Using the listing below, set down exactly the lines starting at the line that contains "Enrolment (39, 340)" and ending at the line that contains "深圳 (68, 2541)", both included, and no others.

ENTRIES PROVIDED:
══════════════════════════════

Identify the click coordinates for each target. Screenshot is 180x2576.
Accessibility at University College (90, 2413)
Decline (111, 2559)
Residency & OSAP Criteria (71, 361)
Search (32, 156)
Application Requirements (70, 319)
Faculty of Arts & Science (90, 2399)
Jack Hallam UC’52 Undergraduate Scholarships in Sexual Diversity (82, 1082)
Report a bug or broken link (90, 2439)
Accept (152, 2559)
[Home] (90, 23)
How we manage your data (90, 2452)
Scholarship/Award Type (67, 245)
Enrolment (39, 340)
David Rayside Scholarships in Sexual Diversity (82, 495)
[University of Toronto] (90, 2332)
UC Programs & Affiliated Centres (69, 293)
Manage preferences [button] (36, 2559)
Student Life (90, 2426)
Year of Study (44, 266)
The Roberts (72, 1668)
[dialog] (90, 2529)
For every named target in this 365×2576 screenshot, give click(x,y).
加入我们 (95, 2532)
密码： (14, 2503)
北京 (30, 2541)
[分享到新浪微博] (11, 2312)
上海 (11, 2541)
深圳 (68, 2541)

══════════════════════════════

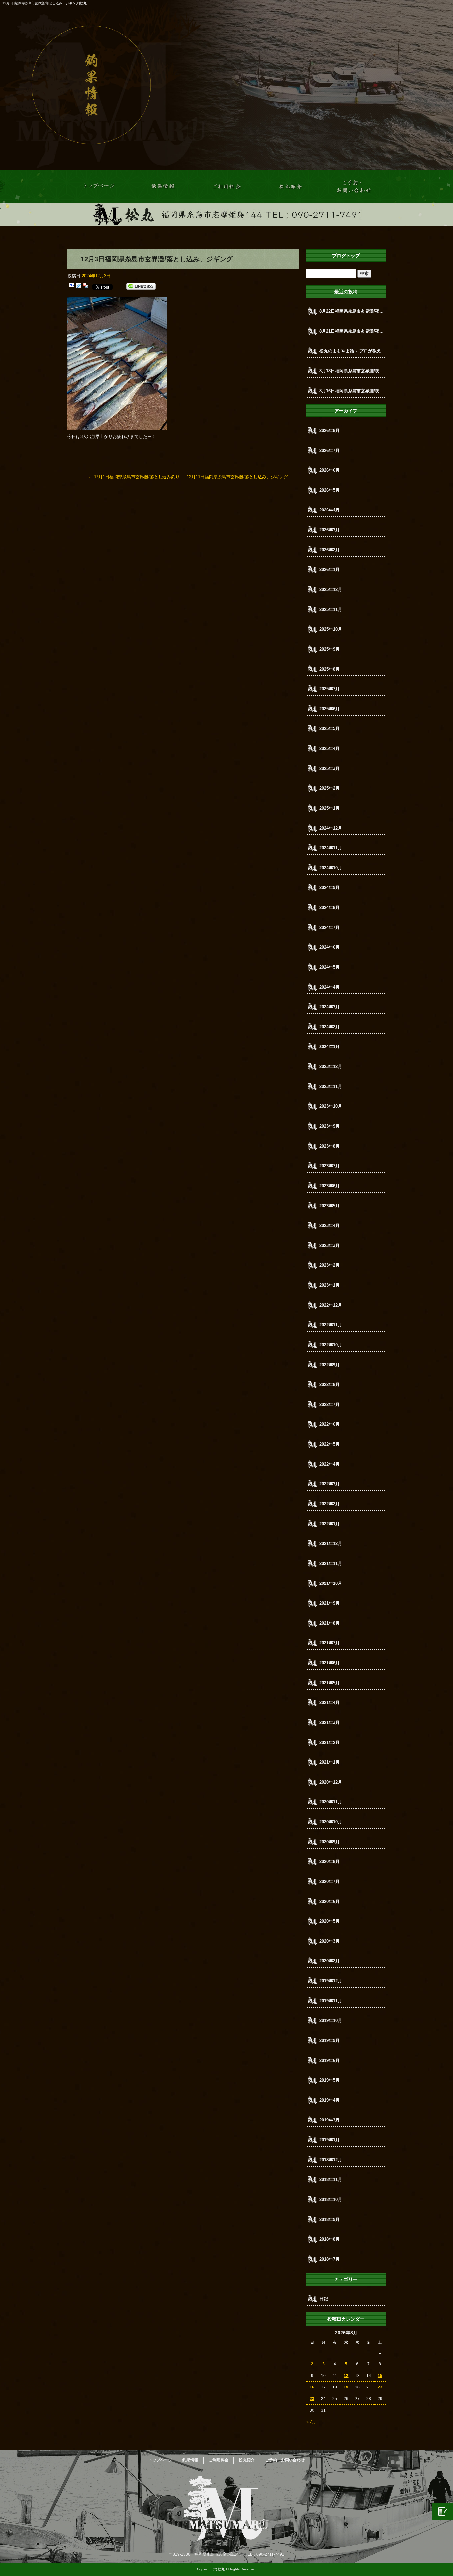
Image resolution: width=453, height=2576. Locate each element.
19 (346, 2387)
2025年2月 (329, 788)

══════════════════════════════

SOLUTION FOR THIS EXERCISE:
Enrolment (39, 340)
David Rayside Scholarships in Sexual Diversity (82, 495)
[University of Toronto] (90, 2332)
UC Programs & Affiliated Centres (69, 293)
Manage preferences [button] (36, 2559)
Student Life (90, 2426)
Year of Study (44, 266)
The Roberts (72, 1668)
[dialog] (90, 2529)
For every named target in this 365×2576 screenshot, give click(x,y).
加入我们 (95, 2532)
密码： (14, 2503)
北京 (30, 2541)
[分享到新浪微博] (11, 2312)
上海 (11, 2541)
深圳 (68, 2541)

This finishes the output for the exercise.